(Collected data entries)

[Start of Attachment]

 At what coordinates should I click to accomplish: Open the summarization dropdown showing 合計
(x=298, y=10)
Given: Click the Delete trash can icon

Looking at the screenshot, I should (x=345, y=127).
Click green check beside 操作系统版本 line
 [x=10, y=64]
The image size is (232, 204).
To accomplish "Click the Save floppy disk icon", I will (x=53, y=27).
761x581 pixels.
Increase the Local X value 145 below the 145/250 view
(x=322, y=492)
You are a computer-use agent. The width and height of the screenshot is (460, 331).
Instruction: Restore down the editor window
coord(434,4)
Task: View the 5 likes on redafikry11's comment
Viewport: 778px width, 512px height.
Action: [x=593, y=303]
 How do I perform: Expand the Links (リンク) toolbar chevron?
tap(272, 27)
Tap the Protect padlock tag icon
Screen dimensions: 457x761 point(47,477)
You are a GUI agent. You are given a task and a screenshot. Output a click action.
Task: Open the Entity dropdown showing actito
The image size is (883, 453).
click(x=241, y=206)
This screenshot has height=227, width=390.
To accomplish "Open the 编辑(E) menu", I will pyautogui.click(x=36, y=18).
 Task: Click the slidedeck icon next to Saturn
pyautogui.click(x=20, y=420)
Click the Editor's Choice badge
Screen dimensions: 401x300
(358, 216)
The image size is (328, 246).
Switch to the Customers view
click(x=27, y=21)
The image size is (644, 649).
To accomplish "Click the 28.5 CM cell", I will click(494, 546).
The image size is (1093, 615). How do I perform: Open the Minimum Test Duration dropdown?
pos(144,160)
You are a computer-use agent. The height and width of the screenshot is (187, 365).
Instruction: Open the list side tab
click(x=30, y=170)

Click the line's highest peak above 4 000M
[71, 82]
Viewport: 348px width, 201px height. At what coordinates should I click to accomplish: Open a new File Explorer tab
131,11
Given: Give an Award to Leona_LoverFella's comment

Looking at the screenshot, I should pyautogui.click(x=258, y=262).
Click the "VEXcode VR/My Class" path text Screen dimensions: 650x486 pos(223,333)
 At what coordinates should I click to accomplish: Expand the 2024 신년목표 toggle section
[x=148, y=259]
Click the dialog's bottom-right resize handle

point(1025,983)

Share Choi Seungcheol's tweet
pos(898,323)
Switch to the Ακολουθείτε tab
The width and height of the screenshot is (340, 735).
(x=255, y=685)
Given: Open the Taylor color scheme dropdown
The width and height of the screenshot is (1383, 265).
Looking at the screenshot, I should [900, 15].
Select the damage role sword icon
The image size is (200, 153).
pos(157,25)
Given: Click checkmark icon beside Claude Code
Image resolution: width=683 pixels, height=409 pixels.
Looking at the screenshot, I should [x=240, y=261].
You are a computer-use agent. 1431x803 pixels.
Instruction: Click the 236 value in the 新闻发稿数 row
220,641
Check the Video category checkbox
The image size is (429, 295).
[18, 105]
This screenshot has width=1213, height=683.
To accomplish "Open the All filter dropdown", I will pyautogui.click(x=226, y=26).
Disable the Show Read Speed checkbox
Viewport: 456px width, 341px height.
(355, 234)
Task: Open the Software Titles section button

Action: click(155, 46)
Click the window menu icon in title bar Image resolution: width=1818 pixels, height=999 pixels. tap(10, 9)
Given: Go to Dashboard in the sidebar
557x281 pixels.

[End of Attachment]

Problem description →
Write out the full set of records exactly as given.

Task response →
 At what coordinates should I click to accomplish: Open the summarization dropdown showing 合計
(x=298, y=10)
Given: Click the Delete trash can icon

Looking at the screenshot, I should (x=345, y=127).
Click green check beside 操作系统版本 line
 [x=10, y=64]
The image size is (232, 204).
To accomplish "Click the Save floppy disk icon", I will (x=53, y=27).
761x581 pixels.
Increase the Local X value 145 below the 145/250 view
(x=322, y=492)
You are a computer-use agent. The width and height of the screenshot is (460, 331).
Instruction: Restore down the editor window
coord(434,4)
Task: View the 5 likes on redafikry11's comment
Viewport: 778px width, 512px height.
Action: [x=593, y=303]
 How do I perform: Expand the Links (リンク) toolbar chevron?
tap(272, 27)
Tap the Protect padlock tag icon
Screen dimensions: 457x761 point(47,477)
You are a GUI agent. You are given a task and a screenshot. Output a click action.
Task: Open the Entity dropdown showing actito
The image size is (883, 453).
click(x=241, y=206)
This screenshot has height=227, width=390.
To accomplish "Open the 编辑(E) menu", I will pyautogui.click(x=36, y=18).
 Task: Click the slidedeck icon next to Saturn
pyautogui.click(x=20, y=420)
Click the Editor's Choice badge
Screen dimensions: 401x300
(358, 216)
The image size is (328, 246).
Switch to the Customers view
click(x=27, y=21)
The image size is (644, 649).
To accomplish "Click the 28.5 CM cell", I will click(494, 546).
The image size is (1093, 615). How do I perform: Open the Minimum Test Duration dropdown?
pos(144,160)
You are a computer-use agent. The height and width of the screenshot is (187, 365).
Instruction: Open the list side tab
click(x=30, y=170)

Click the line's highest peak above 4 000M
[71, 82]
Viewport: 348px width, 201px height. At what coordinates should I click to accomplish: Open a new File Explorer tab
131,11
Given: Give an Award to Leona_LoverFella's comment

Looking at the screenshot, I should pyautogui.click(x=258, y=262).
Click the "VEXcode VR/My Class" path text Screen dimensions: 650x486 pos(223,333)
 At what coordinates should I click to accomplish: Expand the 2024 신년목표 toggle section
[x=148, y=259]
Click the dialog's bottom-right resize handle

point(1025,983)

Share Choi Seungcheol's tweet
pos(898,323)
Switch to the Ακολουθείτε tab
The width and height of the screenshot is (340, 735).
(x=255, y=685)
Given: Open the Taylor color scheme dropdown
The width and height of the screenshot is (1383, 265).
Looking at the screenshot, I should [900, 15].
Select the damage role sword icon
The image size is (200, 153).
pos(157,25)
Given: Click checkmark icon beside Claude Code
Image resolution: width=683 pixels, height=409 pixels.
Looking at the screenshot, I should [x=240, y=261].
You are a computer-use agent. 1431x803 pixels.
Instruction: Click the 236 value in the 新闻发稿数 row
220,641
Check the Video category checkbox
The image size is (429, 295).
[18, 105]
This screenshot has width=1213, height=683.
To accomplish "Open the All filter dropdown", I will pyautogui.click(x=226, y=26).
Disable the Show Read Speed checkbox
Viewport: 456px width, 341px height.
(355, 234)
Task: Open the Software Titles section button

Action: click(155, 46)
Click the window menu icon in title bar Image resolution: width=1818 pixels, height=999 pixels. tap(10, 9)
Given: Go to Dashboard in the sidebar
557x281 pixels.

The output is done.